W works in the housing department. He also runs a small drama club, not unlike mine. Actually, he's very good with drama exercises. In June, I ran into him one day at the residence where he was helping to oversee some renovations. He wanted to borrow my bike. Of course, I said and when he returned I urged him to use it as he liked. He is endlessly charming and a jovial fellow, always laid back.

Whenever I saw him W would tell me how corrupt the university was, all the secret deals going on, all the little decadences. And how the workers putting in the central air heating system are treated, how no can make an error, and who does what to whom. "You can't trust Moroccans," he said. "They always betray you." "Why is that?" I asked. "Well," he said, "it's just who we are." I could never tell if he was joking because he always wears the trace of a smile.

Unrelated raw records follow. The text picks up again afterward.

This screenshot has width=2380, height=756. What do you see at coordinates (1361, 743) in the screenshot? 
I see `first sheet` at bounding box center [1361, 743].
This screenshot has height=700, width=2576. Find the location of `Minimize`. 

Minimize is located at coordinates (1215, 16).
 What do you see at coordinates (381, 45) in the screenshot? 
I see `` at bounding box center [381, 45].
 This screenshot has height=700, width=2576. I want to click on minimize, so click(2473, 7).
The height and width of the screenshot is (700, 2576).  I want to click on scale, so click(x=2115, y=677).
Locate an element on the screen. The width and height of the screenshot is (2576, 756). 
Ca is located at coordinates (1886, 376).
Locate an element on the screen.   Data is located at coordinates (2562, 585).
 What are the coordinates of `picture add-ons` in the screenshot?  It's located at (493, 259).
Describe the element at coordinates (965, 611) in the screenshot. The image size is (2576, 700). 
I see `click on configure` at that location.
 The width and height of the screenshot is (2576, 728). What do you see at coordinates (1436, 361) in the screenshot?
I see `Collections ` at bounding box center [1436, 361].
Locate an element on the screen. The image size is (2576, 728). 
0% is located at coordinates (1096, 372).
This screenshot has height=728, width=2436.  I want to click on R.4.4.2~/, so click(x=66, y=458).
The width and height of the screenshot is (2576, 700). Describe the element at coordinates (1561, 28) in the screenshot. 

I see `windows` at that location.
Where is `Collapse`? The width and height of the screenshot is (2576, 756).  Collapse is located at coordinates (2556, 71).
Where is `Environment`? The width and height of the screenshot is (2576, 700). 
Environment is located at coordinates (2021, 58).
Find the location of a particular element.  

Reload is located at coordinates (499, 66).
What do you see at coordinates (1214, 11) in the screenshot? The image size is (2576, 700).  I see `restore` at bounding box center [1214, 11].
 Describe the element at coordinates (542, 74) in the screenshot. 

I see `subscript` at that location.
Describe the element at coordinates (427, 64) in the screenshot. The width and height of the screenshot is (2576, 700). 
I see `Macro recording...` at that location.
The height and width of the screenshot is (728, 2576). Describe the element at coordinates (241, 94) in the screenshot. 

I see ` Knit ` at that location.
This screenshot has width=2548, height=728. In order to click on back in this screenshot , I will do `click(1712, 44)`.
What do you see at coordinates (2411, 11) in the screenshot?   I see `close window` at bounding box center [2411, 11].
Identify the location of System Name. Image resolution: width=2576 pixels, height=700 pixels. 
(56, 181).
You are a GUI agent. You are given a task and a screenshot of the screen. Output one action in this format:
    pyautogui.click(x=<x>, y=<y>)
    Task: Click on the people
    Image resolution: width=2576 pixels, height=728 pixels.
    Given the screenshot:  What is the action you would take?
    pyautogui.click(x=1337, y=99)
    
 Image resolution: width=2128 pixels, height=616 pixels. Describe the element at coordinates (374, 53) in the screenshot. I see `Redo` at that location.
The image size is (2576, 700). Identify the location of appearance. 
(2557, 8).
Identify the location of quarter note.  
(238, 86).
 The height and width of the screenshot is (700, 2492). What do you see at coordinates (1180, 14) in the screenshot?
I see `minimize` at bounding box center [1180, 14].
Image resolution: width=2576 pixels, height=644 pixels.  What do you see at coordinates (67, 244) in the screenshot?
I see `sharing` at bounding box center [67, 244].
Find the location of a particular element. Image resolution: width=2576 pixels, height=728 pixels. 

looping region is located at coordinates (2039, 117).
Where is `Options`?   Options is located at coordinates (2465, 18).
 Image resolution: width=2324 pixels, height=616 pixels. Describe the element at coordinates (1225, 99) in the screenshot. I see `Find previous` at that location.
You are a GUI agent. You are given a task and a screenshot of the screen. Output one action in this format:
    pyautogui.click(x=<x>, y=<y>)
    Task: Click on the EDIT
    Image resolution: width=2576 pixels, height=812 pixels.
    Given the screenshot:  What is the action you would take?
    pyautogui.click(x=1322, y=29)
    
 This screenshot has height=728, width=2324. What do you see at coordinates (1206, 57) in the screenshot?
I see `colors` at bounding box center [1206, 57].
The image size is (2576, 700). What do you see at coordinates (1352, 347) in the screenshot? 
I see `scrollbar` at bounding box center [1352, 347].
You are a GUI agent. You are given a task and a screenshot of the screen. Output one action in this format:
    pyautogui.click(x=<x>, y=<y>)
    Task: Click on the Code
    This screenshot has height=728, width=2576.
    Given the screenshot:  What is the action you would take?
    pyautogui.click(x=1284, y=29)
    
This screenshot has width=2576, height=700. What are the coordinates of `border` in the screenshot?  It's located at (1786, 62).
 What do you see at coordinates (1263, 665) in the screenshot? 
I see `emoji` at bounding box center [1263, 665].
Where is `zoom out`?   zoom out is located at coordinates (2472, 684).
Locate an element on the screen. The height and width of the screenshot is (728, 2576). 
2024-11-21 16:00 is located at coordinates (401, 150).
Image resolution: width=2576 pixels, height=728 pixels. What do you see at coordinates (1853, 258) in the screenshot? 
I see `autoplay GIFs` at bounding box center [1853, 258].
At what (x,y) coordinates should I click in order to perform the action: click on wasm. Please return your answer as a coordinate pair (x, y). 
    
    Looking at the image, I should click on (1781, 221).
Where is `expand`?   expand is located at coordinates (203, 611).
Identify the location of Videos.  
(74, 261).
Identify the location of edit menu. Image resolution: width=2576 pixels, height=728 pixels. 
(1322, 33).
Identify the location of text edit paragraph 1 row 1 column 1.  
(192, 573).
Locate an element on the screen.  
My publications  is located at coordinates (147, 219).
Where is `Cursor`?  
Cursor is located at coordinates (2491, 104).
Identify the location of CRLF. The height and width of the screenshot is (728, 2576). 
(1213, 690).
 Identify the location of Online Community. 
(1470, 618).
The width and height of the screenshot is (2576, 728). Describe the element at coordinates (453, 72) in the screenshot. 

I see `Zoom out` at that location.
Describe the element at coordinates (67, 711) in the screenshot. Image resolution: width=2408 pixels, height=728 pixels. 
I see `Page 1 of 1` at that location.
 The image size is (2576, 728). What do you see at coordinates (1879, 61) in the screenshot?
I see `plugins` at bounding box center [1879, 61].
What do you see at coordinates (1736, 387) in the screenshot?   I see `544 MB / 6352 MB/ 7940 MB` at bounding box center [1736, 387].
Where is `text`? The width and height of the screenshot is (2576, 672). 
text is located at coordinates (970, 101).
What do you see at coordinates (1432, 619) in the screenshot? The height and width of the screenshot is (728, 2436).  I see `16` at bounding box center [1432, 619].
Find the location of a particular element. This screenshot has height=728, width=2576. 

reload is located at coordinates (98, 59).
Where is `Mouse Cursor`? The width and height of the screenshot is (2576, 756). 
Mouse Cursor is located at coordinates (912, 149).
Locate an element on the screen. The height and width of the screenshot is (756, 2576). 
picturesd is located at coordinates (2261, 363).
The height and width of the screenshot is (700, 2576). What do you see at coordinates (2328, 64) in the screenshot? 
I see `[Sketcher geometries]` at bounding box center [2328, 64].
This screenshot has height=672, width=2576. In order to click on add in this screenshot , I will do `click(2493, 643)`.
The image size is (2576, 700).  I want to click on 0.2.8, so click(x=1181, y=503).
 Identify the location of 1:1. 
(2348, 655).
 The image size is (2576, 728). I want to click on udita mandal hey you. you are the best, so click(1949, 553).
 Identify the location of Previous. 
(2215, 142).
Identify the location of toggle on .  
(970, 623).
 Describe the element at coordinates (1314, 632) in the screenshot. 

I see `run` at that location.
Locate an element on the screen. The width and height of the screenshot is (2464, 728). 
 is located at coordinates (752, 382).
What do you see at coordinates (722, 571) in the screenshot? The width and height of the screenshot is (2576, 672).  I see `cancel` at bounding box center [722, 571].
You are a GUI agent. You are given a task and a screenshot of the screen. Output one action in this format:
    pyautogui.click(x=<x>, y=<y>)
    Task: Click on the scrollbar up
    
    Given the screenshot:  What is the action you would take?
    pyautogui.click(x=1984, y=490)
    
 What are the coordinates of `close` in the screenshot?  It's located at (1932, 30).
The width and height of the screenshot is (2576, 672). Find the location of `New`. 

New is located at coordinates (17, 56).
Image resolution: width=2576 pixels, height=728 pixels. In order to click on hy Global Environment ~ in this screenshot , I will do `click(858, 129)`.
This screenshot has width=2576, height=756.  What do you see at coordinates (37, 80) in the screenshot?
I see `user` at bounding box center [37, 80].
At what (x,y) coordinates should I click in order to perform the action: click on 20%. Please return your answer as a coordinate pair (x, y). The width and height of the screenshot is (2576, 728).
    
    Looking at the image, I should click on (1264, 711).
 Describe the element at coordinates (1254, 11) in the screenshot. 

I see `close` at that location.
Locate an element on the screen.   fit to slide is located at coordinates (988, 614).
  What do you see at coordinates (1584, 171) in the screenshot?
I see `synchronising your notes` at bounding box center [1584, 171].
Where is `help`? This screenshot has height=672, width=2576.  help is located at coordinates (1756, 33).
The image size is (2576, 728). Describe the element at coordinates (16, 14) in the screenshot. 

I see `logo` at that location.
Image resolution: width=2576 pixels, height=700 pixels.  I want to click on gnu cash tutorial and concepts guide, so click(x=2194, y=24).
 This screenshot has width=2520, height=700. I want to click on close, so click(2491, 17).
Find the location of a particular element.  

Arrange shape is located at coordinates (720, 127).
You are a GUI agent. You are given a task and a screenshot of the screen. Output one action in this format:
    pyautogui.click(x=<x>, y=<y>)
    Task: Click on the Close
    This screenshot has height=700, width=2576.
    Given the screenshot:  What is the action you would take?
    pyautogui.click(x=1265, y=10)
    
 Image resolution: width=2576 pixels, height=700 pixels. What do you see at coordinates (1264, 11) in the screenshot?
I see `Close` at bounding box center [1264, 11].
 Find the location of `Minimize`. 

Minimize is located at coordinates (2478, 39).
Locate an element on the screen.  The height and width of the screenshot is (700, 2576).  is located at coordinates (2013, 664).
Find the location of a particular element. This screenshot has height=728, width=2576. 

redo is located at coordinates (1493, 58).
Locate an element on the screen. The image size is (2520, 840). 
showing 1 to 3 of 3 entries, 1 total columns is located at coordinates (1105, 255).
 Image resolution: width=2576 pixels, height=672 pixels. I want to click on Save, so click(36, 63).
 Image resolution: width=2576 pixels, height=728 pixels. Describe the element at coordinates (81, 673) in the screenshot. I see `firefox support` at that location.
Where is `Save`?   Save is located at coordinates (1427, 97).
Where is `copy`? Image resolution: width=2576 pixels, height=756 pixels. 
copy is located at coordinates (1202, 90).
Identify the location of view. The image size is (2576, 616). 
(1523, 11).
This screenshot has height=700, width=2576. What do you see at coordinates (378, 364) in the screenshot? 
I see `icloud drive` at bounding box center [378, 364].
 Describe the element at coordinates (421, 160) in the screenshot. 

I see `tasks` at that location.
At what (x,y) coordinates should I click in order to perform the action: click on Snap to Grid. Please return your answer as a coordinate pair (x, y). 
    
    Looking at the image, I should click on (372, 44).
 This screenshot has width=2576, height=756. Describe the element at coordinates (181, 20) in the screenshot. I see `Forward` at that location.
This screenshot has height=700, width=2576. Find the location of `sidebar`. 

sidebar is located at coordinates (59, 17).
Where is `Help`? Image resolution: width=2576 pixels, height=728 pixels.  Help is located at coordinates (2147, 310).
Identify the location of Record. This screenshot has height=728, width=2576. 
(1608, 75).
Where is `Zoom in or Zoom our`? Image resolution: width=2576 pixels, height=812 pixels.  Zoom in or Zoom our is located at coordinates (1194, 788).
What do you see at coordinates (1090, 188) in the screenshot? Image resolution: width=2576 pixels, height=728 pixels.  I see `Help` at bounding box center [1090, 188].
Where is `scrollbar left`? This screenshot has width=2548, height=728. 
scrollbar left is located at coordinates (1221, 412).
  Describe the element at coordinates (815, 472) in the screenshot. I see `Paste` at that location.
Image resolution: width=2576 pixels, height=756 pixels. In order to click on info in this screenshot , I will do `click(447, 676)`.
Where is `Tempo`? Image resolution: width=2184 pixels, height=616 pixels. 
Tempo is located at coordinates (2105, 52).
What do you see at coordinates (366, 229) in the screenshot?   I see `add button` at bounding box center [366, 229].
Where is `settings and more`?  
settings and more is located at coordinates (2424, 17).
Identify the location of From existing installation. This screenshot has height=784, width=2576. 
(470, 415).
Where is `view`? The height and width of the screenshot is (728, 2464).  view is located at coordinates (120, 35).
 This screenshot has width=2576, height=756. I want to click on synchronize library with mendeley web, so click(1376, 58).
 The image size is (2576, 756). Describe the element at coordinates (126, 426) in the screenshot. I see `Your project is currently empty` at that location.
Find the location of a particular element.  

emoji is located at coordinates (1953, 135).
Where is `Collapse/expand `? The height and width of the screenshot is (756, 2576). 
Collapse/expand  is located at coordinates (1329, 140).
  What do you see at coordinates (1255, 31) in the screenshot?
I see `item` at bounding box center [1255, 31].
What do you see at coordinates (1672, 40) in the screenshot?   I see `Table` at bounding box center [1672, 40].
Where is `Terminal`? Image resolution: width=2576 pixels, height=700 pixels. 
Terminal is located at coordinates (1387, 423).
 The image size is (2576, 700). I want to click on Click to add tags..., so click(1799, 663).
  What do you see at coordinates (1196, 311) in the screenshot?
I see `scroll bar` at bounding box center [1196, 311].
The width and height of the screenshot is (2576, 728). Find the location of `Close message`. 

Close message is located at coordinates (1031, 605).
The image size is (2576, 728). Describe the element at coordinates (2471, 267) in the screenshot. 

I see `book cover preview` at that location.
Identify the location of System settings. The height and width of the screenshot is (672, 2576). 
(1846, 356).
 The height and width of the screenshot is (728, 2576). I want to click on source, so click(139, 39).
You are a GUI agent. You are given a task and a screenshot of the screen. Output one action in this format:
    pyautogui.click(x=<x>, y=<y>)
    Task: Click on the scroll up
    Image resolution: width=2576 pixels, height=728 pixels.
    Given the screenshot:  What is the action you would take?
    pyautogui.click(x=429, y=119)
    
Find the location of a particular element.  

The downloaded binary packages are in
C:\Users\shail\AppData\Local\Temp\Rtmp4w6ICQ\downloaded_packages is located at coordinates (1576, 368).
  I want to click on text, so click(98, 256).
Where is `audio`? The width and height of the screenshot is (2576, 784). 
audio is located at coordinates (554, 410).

I told him I needed the bicycle back in August, because it's Dash's and although a little too big for him, he uses it, and indeed we all use it. August came and went. I asked him one day in September if I could get the bike back. Oh, he said, I'm so sorry. Of course, I will bring it right back. September passed. I was gone in October. In November I began inquiring again. Oh, he said, yes I will get it right back. December came and went. I sent him several emails. In one he told me he was going to return the bike but it was raining and he didn't know what else to do so he gave it to a friend in a far district of the town, to store. I wrote him back saying I didn't understand the logic but I didn't care what had happened before, I wanted the bike now. No reply. More emails, No replies. I said, 'listen, either give me the bike or its worth.' Which was about $50.

Then finally yesterday I saw him leaning against my car, as I came out of the bank. He was charming as always. He said he had tried to call me again and again. Perhaps, there was something wrong with my phone. I said everyone else reaches me. He said, well let's get the bicycle right now.

It was a gray, dark faced day. We drove into a district at the edge of town, went down one street and then another. He had forgotten where his friend lived. Eventually, we found the address. But the word was that the man was not there. W was told to check with his friend's brother who works in centreville. He had the bicycle now. We drove to centreville, first to the police station then to a liquor store. Finally, W found the brother who said he had given the bike to a third man who lives in the poor district next to the quartier des voleurs. We drove to the district and finally found the house of the third man, but he wasn't there.

We returned to Centreville, to the bank. He withdrew some money, got back in the car and offered me $50. I told him the bike was worth only $40, took that much, and drove him to the taxi station where he was going to make his way home, which is in El Hajib.

As we were driving around I said to him, 'listen, you're a nice guy but I don't trust you anymore.' He said, "I know it's my fault. I should never have given that bicycle to my friend. But still you should trust me.'

"I like you", I said, but I don't trust you, particularly after all you told me how I shouldn't trust Moroccans. I do trust Moroccans for the most part; I just don't trust you."

But what does it matter if I trust you or not? I thought.

"I have excuses," he said.

"I'm not in a position to forgive myself much less you," I told him.

"But you can't ignore my excuses," he went, with this dangerous little smile. "You have to honor those. You have to...."

Jan 3, 2006

Everyone Gone to the Moon

Everyone has left the university for the break. The campus is empty; the students are not allowed to remain. And hardly any faculty left, save a feminist Marxist whose last tour of duty was in China. Her desire is to design parameters for programs to help the Moroccan people. Why not just ask communities what they want? you might wonder. Her reply: "We need a Marxist-feminist perspective in this country....."

Of all the things this country needs, certainly that.